### PAGE EXCERPT
══════════════════════════════
I believe this is what our ancestors marched for; equity regardless of color or creed. The equity I presently speak of pertains to the fair treatment of people regardless of skin tone. This equity should start within the community before it branches out. Colorism is ugly. All differences should be celebrated not exploited. In my school days, I excelled in academics, athletics, and the arts, all of which were celebrated, but I’ve also been disliked for the same reasons among others outside of my control. I learned to cope with being picked on because I was tall and thin and I ignored the girls who didn’t like me because I was a tomboy who hung out with all the cute boys. I did, however, have trouble digesting the words, “You’re not Black enough” as pertains to my complexion or “You’re light-skinned” as a dismissal of my Blackness and relation to the conversation at hand. The words were said jokingly by a classmate, but they left me puzzled and furious.
══════════════════════════════
### TASK PROMPT
List the areas in which the writer of the colorism passage says they excelled during their school days.
══════════════════════════════
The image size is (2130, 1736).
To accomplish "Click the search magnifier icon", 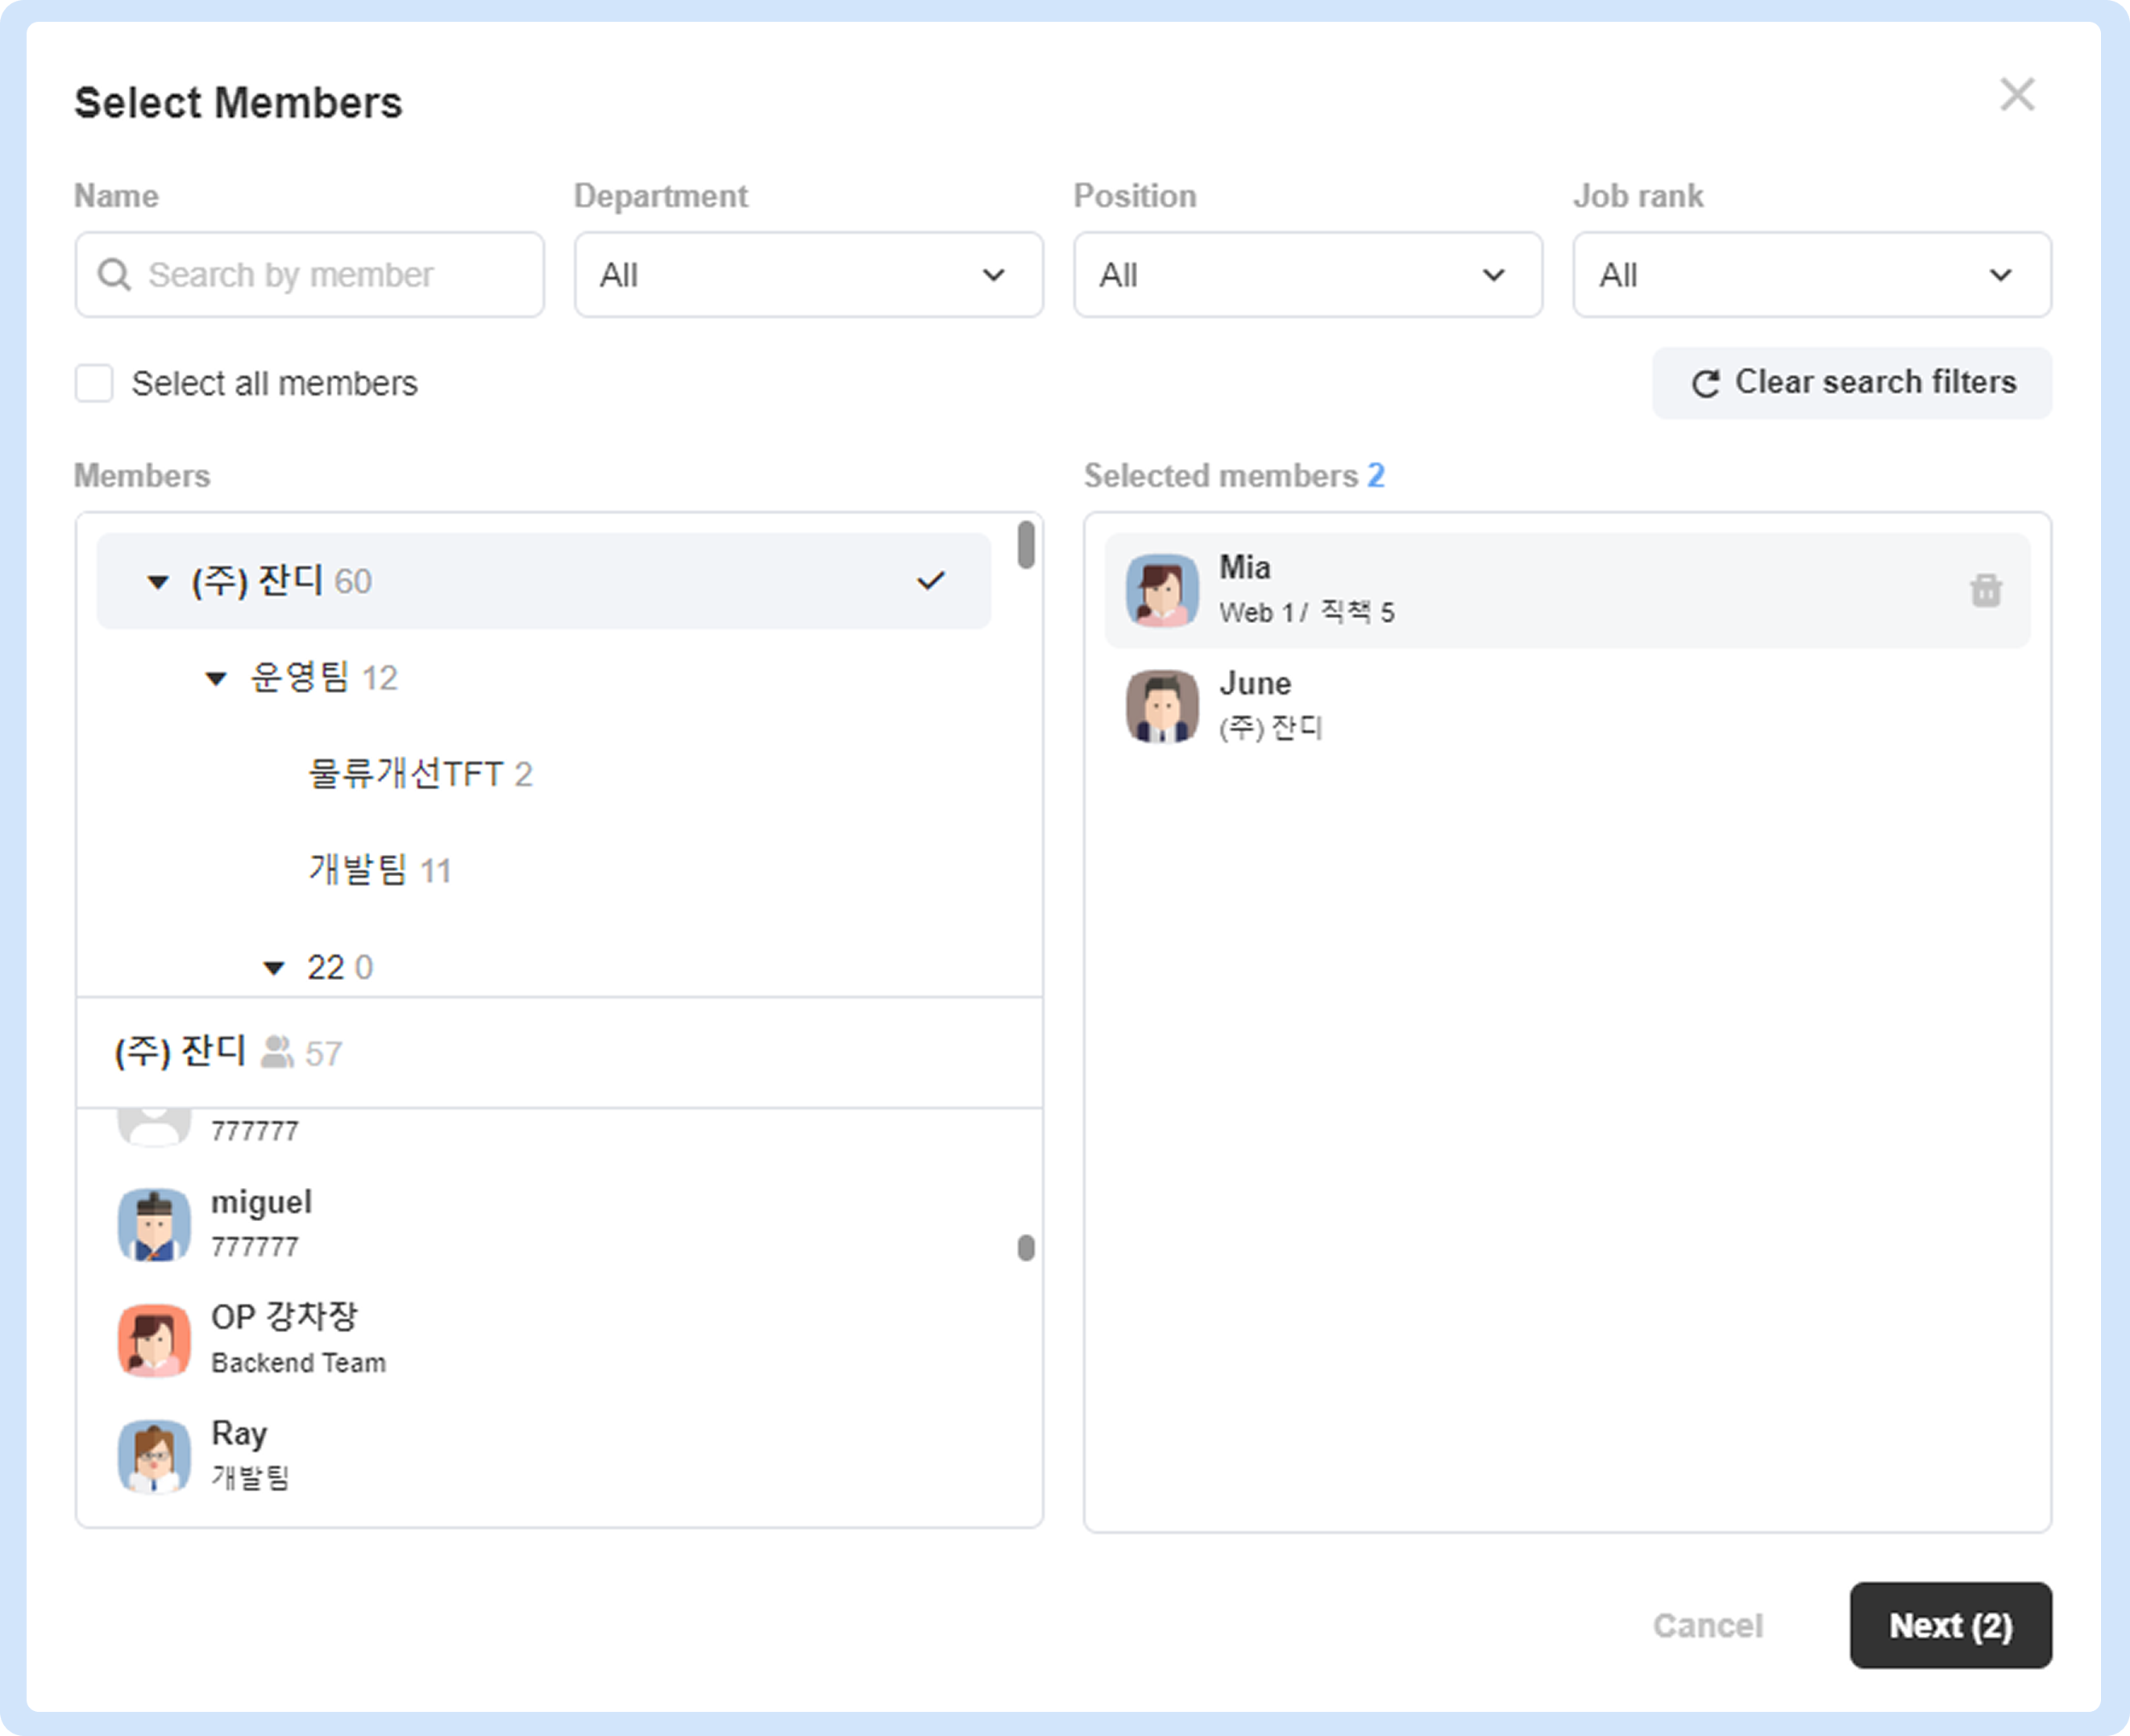I will click(114, 275).
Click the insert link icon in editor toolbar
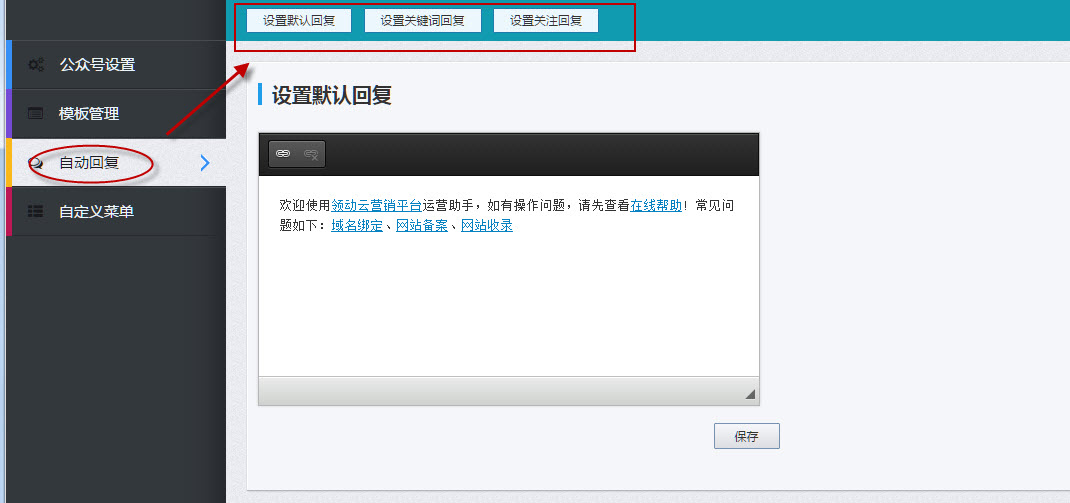Viewport: 1070px width, 503px height. tap(283, 154)
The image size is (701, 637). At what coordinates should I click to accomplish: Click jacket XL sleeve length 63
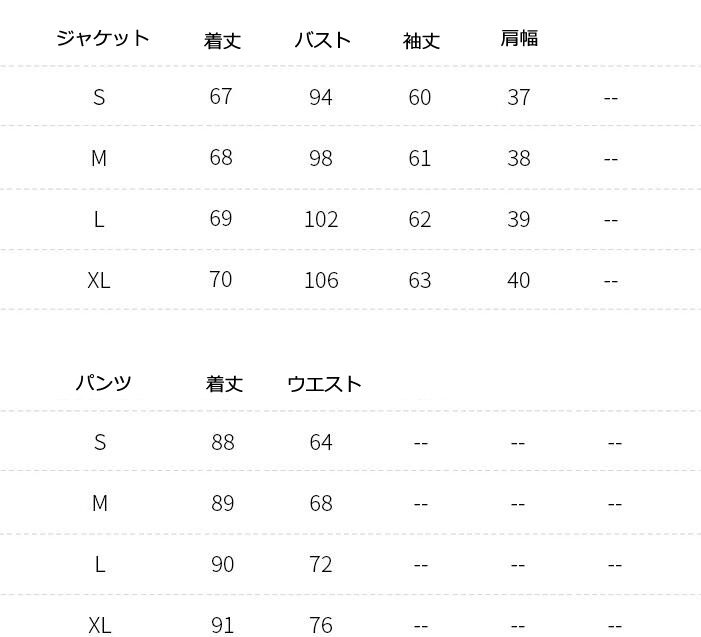point(420,281)
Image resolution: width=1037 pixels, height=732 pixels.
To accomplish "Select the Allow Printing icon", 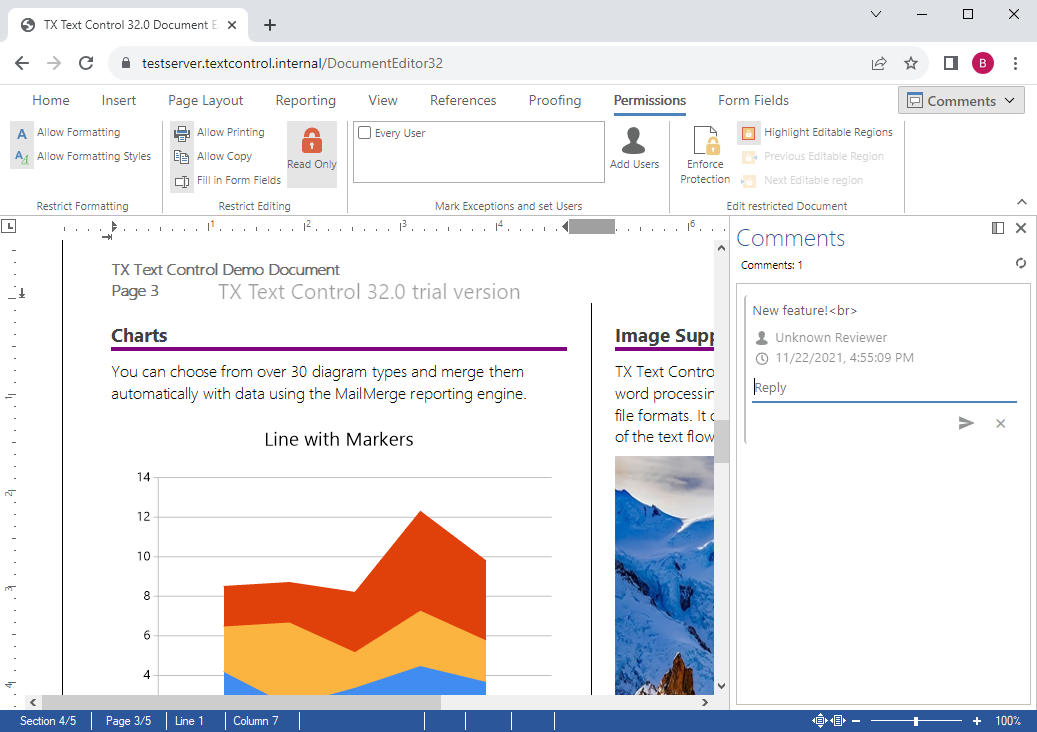I will click(x=182, y=132).
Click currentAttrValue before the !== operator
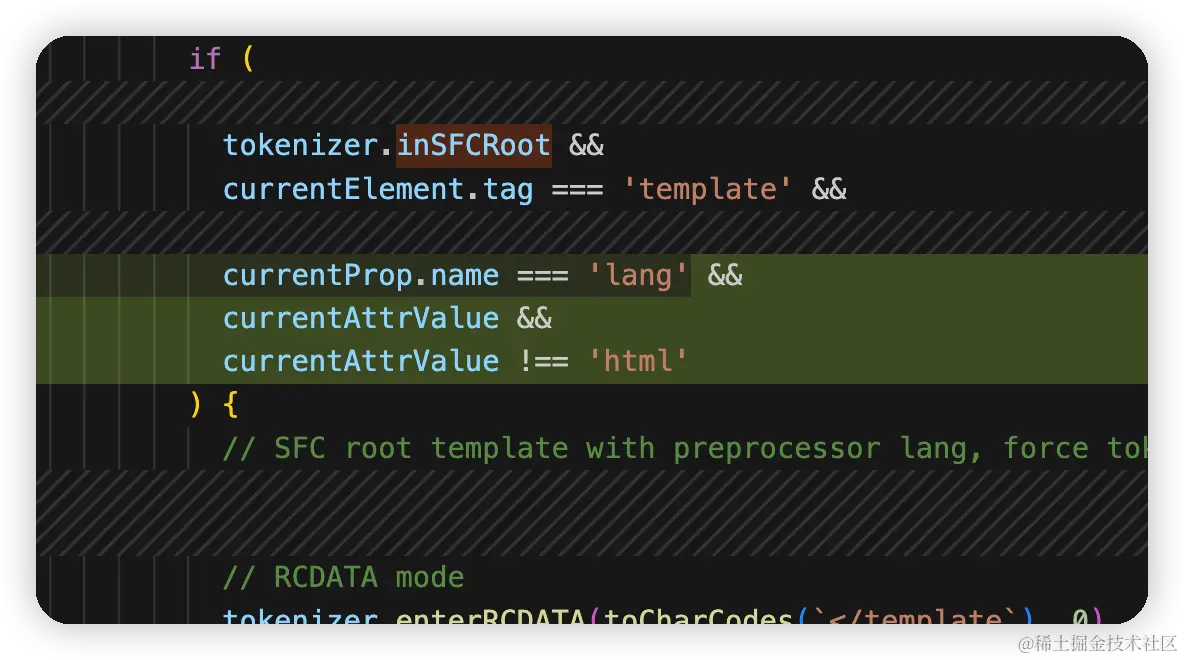The height and width of the screenshot is (660, 1184). [361, 362]
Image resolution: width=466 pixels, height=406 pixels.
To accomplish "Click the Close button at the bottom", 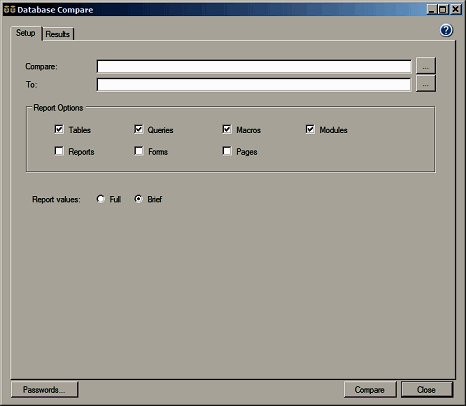I will click(x=427, y=389).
══════════════════════════════
### FINISHED EXERCISE
Academics, athletics, and the arts.